Look through the entries below, please, and copy every line with the word "resolution".

Stored data>
##############################
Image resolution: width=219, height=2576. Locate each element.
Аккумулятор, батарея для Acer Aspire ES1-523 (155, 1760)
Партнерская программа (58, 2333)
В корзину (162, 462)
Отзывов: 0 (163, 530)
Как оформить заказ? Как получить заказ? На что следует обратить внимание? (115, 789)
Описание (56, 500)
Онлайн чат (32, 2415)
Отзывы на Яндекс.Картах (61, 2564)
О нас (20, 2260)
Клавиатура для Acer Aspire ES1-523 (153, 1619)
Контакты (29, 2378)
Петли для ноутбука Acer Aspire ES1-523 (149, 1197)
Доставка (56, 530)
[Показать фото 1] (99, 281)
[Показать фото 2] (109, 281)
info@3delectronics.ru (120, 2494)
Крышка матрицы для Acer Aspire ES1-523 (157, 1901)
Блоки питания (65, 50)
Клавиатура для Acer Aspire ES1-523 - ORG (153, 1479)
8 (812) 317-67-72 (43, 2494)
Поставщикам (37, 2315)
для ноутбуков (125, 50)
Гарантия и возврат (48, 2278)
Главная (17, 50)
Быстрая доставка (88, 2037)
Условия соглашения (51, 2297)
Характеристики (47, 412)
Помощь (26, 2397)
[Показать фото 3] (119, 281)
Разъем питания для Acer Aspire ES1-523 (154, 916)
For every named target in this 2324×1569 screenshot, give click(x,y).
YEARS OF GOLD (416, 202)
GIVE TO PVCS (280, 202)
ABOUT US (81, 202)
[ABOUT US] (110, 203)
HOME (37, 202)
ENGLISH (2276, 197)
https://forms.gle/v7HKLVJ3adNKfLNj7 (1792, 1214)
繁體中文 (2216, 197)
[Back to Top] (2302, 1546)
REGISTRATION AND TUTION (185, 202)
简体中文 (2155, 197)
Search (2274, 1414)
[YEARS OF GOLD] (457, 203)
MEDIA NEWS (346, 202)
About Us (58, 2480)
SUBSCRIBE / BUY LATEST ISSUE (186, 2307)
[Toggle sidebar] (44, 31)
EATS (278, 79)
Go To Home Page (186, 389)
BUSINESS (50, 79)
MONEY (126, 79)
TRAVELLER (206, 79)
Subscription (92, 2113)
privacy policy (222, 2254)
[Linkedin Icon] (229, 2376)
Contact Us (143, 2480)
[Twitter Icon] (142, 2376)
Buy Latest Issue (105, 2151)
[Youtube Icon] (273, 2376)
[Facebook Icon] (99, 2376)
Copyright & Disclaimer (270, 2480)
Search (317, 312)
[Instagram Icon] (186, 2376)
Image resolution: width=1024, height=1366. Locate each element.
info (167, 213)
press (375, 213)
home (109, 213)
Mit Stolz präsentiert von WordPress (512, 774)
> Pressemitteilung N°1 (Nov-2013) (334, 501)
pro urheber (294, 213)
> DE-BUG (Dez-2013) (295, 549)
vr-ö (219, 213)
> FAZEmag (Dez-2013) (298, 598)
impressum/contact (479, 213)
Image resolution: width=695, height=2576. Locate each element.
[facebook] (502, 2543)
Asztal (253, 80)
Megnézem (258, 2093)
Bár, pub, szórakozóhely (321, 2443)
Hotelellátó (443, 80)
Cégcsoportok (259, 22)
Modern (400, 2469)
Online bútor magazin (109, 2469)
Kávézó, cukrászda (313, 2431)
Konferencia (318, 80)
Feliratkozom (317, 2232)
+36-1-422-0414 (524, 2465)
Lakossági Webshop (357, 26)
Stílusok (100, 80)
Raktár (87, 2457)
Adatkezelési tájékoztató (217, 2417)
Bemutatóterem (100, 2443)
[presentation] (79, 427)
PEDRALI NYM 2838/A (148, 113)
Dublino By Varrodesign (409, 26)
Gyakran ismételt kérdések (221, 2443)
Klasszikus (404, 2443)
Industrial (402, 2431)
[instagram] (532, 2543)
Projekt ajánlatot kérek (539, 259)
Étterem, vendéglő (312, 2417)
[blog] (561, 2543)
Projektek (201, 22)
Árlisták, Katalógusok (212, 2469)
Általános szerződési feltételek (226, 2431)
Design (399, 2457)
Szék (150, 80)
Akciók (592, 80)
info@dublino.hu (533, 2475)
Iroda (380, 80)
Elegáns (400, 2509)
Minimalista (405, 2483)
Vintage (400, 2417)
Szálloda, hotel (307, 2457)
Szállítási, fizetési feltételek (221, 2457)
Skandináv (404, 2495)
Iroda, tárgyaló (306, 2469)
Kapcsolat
##############################
Answer area>
Image resolution: width=219, height=2576. Locate each element.
Image resolution: width=1024, height=1366. Locate each element.
Image resolution: width=695, height=2576. Locate each element.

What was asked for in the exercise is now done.